Ziva membuka-buka halaman catatan harian itu lagi, namun pada akhirnya ia hanya menarik nafas panjang, "Tidak ada yang berguna di sini, hanya menceritakan tentang penderitaannya."
"Kalau Ryan Haverling membunuh semua keluarganya dan menyembunyikan tubuh mereka, dimana ia menyembunyikannya? Terus kalau ia bunuh diri, kenapa jasadnya juga hilang?" tanya McGee bertubi-tubi.
"Banyak pertanyaan, tanpa jawaban," ucap Tony.
"Hantu-hantu itu benar-benar mempermainkan kita," kata Ziva.
"Aku pikir kamu tidak percaya hantu," ejek Tony. Ziva langsung memelototinya.

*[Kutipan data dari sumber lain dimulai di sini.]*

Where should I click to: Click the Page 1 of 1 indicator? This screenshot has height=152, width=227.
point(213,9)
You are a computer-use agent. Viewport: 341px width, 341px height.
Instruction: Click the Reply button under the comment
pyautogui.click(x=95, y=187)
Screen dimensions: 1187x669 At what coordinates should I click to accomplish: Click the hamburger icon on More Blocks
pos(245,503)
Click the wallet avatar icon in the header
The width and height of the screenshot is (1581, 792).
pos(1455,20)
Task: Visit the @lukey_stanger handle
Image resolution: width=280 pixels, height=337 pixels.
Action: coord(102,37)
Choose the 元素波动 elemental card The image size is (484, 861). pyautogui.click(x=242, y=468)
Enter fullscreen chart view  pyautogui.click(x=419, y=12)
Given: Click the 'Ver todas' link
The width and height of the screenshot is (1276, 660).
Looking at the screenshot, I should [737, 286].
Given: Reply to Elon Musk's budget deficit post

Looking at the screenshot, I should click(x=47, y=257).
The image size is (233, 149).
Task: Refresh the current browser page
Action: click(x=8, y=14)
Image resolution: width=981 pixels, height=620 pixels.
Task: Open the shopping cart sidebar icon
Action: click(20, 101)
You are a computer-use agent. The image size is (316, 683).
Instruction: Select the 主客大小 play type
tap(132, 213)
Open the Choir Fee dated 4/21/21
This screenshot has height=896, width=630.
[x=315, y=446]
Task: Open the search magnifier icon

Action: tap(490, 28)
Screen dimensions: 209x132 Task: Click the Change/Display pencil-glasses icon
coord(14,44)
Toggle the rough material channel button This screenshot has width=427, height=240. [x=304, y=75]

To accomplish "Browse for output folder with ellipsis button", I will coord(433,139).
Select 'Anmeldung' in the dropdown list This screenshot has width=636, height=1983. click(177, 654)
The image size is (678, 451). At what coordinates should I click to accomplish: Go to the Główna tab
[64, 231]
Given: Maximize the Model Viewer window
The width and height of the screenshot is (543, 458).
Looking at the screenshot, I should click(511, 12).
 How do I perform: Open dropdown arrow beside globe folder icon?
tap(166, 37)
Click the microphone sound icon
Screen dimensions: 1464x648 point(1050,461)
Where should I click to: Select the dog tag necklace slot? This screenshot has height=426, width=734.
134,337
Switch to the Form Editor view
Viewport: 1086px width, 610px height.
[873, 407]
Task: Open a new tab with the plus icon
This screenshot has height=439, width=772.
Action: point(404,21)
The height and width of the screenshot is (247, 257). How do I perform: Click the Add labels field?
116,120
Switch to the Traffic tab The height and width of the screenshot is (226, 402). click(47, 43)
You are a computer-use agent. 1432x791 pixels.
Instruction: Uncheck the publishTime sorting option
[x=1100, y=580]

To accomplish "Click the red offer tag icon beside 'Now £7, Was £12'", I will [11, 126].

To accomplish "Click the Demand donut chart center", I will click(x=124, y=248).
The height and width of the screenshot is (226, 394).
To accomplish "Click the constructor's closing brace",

Gibbs tiba-tiba berdiri, kemudian mengambil sebuah kapak yang entah muncul dari mana. Ia menghampiri dinding dimana hantu gadis kecil muncul. Ia mengayunkan kapak tersebut kemudian mulai menghancurkan dinding tersebut.
"Apa yang dia lakukan?" bisik McGee pada Tony.
"Aku tidak tahu," jawab Tony.
Gibbs terus menghantap dinding sampai akhirnya ia melihat sesuatu. Kumpulan tulang berulang.
"Oh..."
::+-+::
Ducky tengah bersiap untuk melakukan potongan Y di ruang autopsinya ketika seseorang masuk ke ruang dingin tersebut.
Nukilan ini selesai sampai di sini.